But I remember a game in April 1996 too. I watched that game in the temporary seats of the Shed End alongside Rotherham Ian and his father too – a nice memory – while Bob and Trev were in the away section of the East Lower. Chelsea won 4-1 with Mark Hughes getting a lovely hat-trick; that must have annoyed the fuck out of the away fans. Sadly, the gate was only 22,000 at a time when our capacity was at the 31,000 mark. The gaping holes in the North Stand – yet to become The Matthew Harding – make my eyes smart. Sigh.

Leeds United were relegated at the end of that 2003/04 season.
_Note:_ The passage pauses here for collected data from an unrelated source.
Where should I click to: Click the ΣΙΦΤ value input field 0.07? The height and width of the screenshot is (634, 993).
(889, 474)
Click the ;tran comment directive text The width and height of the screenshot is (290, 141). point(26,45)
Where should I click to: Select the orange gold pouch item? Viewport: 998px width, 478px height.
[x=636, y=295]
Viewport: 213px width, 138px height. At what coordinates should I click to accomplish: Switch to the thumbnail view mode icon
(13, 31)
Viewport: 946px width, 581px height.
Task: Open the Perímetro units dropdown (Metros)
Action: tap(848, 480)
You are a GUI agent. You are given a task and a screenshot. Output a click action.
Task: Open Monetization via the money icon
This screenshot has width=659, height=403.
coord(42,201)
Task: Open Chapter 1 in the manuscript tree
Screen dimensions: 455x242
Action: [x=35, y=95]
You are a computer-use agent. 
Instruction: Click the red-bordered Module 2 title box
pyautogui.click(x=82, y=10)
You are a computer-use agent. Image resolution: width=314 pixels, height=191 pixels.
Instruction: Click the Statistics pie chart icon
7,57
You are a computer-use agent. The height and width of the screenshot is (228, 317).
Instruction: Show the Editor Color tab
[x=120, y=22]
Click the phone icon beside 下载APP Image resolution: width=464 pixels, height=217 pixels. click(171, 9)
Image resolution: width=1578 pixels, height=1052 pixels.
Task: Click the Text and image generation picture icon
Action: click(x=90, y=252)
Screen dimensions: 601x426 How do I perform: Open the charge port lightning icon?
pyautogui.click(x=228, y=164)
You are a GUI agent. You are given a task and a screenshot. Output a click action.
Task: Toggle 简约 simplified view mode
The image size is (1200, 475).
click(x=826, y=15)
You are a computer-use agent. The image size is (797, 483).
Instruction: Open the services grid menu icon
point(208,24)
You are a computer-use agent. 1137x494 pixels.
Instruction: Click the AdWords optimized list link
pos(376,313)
There was a certain amount of schadenfreude when their last game that season was at Stamford Bridge.

“Be off with you, and take your father’s gun too.” Or words to that effect.

In 2005, our erstwhile chairman Ken Bates took over as Leeds chairman and I didn’t know whether to laugh or cry. The Leeds fans, to a man, woman and dog, definitely cried.

They eventually crawled back to the top flight of English football at the end of the 2019/20 season.

“What took you?”

There had been the usual pre-match at “The Eight Bells” with friends from near and far. For the first time, I approached Putney Bridge by car from the south side of the river and was able to drop Paul and Parky right outside the pub; door to door service indeed. By the time I had parked-up and then caught the tube to join them it was 10.30am. Gillian and Kev from Edinburgh were already with them; lucky enough to grab tickets from the ticket exchange at the last minute. They were not watching together though; Kev was in the MHU, Gillian was in the West Lower. Luke and then Aroha showed up, and also Courtney and Mike from Chicago. A few of the Kent lads sat at the bar. At last I was able to meet up with revered Chelsea author Walter Otton and it was a great pleasure to be able to personally thank him for his support in my endeavours over recent seasons.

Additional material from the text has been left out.